L’inquisiteur s’engagea dans la Mésé, l’avenue à colonnades qui conduisait au cœur de la ville. Il fut un temps où sur chaque colonne devait se dresser la statue d’un empereur. Il ne restait maintenant plus que les piédestaux, parfois les jambes, plus rarement un corps mutilé et méconnaissable. Une sorte de symbole qui démontrait qu’en perdant leurs biens les romaoi perdaient également leur mémoire.
Sous les rayons encore timides du soleil, la rue était déserte. Elle allait bientôt s’animer et Constantinople poursuivrait son agonie sous les apparences factices d’une vie agitée. Elle n’avait plus d’activité économique contrôlée, de monnaie forte, de flotte, d’armée dotée d’un minimum d’efficacité, de bureaucratie, fût-elle envahissante, d’identité. On le voyait, pensa Eymerich, en observant non seulement les villas abandonnées, mais des groupes de maisons trop hautes à l’architecture informelle. Seule la foi orthodoxe soudait encore ce peuple de plus en plus réduit et multiforme. L’imminente conversion de l’empereur au catholicisme, bien que souhaitable, et la propagation inexorable de croyances magiques qui contaminaient même les classes dominantes, au contraire la minaient. L’ère de gloire lancée par Constantin était sur le point de se terminer une fois pour toutes.
Bagueny lui demanda entre deux bâillements :
— Vous n’avez pas sommeil, magister ?
— Un peu. Mais ça passera… Frère Pedro, si vous êtes trop fatigué, vous pouvez rentrer aux Blachernes. À cette heure-ci, les monstres dorment en mer, serrés contre les cadavres de leurs mères. Le château doit être tranquille.
— Je ne raterais pour rien au monde la conclusion de cette histoire ! s’exclama Bagueny.
Et il ajouta sur un ton plus modéré :
— Puis-je vous poser une question ?
Eymerich soupira.
— Faites donc.
— Le démon auquel vous pensiez en parlant avec Kydones est Nemrod, n’est-ce pas ?
— Oui. Nemrod, ou Nimrod, ou Nembrotte en italien vulgaire, ou bien Orion pour les Grecs. Un géant qui, de son vivant, fut roi de Shinar, entre la Syrie, la Perse et la Mésopotamie, et se transforma à sa mort en un amas d’étoiles très lumineuses, acquérant ainsi des pouvoirs semi-divins, ou tout au moins surhumains. Je les qualifierais, quant à moi, de diaboliques.

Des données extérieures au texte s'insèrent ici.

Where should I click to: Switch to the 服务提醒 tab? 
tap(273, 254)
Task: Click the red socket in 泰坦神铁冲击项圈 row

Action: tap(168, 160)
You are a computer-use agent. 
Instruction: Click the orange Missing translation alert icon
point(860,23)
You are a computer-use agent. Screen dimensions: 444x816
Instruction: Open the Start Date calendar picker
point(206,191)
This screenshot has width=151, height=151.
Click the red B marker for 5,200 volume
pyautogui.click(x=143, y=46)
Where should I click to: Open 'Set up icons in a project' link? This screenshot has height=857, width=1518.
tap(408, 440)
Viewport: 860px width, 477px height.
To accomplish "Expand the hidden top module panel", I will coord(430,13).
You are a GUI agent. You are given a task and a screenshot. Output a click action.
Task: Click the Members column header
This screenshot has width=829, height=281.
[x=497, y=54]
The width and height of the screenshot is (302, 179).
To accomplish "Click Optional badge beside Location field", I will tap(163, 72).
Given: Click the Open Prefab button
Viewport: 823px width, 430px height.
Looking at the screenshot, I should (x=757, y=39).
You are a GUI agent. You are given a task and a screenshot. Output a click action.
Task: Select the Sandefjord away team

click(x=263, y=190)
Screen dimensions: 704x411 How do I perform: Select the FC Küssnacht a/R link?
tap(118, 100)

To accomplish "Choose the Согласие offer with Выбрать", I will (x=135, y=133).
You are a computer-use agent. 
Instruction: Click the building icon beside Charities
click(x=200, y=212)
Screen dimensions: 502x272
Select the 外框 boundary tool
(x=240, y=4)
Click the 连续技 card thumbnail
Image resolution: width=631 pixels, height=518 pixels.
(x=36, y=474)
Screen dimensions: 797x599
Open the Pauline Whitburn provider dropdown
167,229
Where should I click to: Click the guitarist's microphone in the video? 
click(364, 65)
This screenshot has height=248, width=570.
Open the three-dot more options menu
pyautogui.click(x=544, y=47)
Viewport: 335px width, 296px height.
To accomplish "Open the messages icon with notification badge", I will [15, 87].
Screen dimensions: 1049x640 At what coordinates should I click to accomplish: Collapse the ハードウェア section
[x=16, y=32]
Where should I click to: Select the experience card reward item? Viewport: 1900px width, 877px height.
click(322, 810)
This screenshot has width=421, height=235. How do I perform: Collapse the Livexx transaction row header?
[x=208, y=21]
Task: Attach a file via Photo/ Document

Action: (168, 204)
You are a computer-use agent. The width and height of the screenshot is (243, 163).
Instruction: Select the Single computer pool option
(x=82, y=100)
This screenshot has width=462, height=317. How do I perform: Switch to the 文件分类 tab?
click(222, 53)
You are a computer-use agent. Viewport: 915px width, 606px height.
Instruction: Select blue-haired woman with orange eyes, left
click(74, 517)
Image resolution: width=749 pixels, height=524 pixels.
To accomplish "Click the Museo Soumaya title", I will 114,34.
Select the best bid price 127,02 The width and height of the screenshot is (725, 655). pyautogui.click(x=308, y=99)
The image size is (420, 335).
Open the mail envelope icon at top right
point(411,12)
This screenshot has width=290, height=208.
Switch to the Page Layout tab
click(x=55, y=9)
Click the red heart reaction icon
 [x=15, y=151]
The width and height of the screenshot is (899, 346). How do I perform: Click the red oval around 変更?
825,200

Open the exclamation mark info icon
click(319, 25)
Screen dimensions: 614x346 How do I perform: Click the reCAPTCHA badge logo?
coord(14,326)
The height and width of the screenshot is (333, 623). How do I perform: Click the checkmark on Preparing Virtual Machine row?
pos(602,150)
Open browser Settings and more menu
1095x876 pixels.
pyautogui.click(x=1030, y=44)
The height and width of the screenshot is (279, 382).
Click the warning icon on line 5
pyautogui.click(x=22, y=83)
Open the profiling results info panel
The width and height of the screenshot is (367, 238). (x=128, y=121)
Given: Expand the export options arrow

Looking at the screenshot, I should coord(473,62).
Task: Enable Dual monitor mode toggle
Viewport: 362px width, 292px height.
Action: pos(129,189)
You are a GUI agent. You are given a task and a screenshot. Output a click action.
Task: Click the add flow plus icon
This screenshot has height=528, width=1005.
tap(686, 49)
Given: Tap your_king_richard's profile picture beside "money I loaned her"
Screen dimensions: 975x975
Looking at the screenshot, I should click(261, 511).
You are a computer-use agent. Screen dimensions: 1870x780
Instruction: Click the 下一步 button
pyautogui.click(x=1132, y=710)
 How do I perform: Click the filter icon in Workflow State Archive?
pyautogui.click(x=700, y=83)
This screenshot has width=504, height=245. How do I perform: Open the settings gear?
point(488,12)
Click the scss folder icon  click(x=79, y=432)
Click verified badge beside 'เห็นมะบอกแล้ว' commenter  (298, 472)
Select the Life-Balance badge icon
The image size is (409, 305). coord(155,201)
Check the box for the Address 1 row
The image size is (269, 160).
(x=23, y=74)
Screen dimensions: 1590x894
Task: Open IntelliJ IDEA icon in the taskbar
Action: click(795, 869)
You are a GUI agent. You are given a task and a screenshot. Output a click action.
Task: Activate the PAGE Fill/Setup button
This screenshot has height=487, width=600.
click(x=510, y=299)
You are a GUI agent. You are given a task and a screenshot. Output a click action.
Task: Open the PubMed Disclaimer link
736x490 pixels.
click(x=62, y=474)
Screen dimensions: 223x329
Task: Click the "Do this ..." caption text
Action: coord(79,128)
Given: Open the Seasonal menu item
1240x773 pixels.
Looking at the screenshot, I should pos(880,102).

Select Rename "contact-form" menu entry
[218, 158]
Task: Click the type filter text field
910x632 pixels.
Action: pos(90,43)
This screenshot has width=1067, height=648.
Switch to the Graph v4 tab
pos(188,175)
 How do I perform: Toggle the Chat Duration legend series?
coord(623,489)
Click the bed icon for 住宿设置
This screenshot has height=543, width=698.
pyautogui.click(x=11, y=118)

— Qu’est-ce qui vous fait penser que c’est bien lui, le prisonnier de la citerne ?
— Une somme d’indices. Le drapeau d’Amédée de Savoie. Les prières des religieuses du monastère de Chrysobalanton. La femme de Nemrod ou, selon les versions, de son fils Chronos, un autre géant, est Sémiramis, qui fut ensuite l’épouse incestueuse de Ninus, neveu de Nemrod et fondateur de Ninive. Dois-je continuer ?
— Nemrod, Némésis, Ninus, Ninive. Que des mots qui commencent par la lettre « n ».
— Exact. Et cela nous renvoie au mystère initial. Aux Kyrani Kyranides. Et à ce poète de pacotille, serviteur des franciscains, c’est-à-dire serviteur des serviteurs, qui répond au nom de François Pétrarque. Que Dieu le maudisse.